* Exercise brief
Copy the lines from the start of the records up to and including the line with "click(916, 410)", swapping "label" for "tag" and keeping everything else the same.

(Records)

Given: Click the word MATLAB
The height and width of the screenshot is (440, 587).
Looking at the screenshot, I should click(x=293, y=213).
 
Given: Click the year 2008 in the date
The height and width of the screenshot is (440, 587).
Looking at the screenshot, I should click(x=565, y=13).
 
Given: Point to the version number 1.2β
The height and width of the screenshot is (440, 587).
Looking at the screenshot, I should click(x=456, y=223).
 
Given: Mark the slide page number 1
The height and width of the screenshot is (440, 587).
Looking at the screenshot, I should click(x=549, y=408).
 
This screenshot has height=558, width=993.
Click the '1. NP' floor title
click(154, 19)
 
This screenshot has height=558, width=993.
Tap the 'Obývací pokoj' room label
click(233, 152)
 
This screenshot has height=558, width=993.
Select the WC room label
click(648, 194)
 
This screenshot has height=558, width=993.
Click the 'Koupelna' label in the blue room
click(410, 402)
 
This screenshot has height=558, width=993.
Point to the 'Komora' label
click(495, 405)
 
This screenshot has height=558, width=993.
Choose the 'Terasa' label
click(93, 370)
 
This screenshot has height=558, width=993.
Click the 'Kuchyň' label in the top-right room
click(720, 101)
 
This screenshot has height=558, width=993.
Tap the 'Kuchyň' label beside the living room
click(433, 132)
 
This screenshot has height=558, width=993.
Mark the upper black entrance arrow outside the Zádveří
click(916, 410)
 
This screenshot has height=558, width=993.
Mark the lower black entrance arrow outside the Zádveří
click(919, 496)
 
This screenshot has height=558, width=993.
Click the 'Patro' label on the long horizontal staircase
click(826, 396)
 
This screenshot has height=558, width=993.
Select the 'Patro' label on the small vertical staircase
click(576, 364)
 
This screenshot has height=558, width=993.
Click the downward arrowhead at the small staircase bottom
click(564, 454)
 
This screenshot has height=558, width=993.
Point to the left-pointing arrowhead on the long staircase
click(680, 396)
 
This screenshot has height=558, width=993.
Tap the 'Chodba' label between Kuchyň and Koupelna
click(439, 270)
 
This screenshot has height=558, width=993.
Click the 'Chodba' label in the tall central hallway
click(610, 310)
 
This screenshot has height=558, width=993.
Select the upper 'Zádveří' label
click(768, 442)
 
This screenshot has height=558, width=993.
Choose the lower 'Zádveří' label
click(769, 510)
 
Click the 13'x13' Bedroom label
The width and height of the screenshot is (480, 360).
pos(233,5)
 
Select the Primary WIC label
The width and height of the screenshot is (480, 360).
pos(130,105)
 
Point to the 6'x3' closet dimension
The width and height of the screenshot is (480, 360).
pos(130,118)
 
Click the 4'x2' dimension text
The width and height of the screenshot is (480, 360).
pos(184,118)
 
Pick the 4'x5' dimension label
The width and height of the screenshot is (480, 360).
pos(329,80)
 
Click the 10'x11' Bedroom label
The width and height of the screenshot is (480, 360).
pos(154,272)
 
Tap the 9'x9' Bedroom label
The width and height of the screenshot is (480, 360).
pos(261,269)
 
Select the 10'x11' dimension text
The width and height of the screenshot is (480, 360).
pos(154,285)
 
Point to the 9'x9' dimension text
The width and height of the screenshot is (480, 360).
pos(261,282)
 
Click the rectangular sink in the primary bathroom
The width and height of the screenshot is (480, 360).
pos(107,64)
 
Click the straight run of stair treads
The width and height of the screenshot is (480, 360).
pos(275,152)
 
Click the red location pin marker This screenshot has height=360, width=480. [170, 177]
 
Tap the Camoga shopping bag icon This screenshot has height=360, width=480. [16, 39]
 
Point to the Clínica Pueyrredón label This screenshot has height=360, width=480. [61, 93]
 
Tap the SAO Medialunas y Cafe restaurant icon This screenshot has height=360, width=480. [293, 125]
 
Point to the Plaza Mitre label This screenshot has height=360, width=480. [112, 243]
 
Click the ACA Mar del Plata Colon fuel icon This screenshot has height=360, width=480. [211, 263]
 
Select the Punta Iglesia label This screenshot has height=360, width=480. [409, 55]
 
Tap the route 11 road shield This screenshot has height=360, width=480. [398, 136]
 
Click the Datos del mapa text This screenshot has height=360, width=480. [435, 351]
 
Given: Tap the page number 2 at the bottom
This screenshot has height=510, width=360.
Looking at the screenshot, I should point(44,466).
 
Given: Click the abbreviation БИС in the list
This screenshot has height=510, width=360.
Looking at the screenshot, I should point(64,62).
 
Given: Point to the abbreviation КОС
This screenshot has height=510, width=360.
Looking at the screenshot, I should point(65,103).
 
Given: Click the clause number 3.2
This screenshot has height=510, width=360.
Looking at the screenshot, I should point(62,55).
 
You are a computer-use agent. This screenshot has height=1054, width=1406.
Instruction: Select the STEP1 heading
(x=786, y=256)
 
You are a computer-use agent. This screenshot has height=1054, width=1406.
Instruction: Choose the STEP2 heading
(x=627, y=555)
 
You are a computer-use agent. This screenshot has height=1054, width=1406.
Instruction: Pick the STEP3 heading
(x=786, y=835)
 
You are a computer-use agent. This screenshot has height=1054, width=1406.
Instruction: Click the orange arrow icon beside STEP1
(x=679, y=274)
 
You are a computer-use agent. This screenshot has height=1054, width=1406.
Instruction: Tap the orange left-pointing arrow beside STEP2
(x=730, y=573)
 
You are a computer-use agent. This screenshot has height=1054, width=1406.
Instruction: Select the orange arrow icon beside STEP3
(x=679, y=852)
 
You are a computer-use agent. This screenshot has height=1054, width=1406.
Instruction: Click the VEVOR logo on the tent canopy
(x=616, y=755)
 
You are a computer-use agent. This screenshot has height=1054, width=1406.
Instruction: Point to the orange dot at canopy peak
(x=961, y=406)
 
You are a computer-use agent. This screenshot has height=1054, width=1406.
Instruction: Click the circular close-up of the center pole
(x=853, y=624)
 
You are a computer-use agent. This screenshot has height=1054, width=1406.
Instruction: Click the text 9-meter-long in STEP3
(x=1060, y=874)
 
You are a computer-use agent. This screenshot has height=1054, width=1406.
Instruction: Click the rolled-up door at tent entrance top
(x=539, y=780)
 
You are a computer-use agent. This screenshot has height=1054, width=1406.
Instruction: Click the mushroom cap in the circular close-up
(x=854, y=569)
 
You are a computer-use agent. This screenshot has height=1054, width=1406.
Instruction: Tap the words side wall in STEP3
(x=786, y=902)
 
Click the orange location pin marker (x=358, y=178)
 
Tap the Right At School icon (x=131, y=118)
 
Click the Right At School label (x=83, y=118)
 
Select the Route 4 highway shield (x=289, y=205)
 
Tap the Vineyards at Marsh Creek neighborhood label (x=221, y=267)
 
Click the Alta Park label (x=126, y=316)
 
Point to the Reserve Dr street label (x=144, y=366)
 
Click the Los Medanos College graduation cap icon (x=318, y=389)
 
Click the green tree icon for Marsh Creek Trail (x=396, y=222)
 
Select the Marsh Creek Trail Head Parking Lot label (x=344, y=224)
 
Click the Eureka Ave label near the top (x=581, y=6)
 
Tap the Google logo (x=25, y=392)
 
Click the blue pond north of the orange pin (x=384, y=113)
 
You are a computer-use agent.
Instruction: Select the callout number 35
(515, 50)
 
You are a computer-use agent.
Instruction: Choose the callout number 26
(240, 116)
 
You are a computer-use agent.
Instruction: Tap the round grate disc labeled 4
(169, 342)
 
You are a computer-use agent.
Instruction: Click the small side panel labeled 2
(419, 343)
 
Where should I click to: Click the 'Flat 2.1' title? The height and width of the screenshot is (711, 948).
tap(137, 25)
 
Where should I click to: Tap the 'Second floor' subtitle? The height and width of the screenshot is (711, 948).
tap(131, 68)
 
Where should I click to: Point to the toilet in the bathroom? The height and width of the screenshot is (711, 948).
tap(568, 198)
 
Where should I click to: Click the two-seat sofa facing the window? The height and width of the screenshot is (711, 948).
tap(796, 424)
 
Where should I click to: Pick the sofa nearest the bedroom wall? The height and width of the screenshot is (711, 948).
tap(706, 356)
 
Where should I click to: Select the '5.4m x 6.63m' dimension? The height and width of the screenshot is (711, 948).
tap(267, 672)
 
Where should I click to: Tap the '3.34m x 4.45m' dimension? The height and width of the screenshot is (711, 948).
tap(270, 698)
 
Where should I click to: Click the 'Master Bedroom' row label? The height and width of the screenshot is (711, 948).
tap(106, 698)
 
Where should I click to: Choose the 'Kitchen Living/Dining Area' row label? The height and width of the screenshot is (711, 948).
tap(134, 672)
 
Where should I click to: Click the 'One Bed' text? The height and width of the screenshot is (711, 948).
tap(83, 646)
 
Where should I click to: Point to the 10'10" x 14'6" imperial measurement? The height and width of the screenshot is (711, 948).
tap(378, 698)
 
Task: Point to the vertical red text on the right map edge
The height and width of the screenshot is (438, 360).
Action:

* Output for this task
Given: Click the word MATLAB
The height and width of the screenshot is (440, 587).
Looking at the screenshot, I should click(x=293, y=213).
 
Given: Click the year 2008 in the date
The height and width of the screenshot is (440, 587).
Looking at the screenshot, I should click(x=565, y=13).
 
Given: Point to the version number 1.2β
The height and width of the screenshot is (440, 587).
Looking at the screenshot, I should click(x=456, y=223).
 
Given: Mark the slide page number 1
The height and width of the screenshot is (440, 587).
Looking at the screenshot, I should click(x=549, y=408).
 
This screenshot has height=558, width=993.
Click the '1. NP' floor title
click(154, 19)
 
This screenshot has height=558, width=993.
Tap the 'Obývací pokoj' room tag
click(233, 152)
 
This screenshot has height=558, width=993.
Select the WC room tag
click(648, 194)
 
This screenshot has height=558, width=993.
Click the 'Koupelna' tag in the blue room
click(410, 402)
 
This screenshot has height=558, width=993.
Point to the 'Komora' tag
click(495, 405)
 
This screenshot has height=558, width=993.
Choose the 'Terasa' tag
click(93, 370)
 
This screenshot has height=558, width=993.
Click the 'Kuchyň' tag in the top-right room
click(720, 101)
 
This screenshot has height=558, width=993.
Tap the 'Kuchyň' tag beside the living room
click(433, 132)
 
This screenshot has height=558, width=993.
Mark the upper black entrance arrow outside the Zádveří
click(916, 410)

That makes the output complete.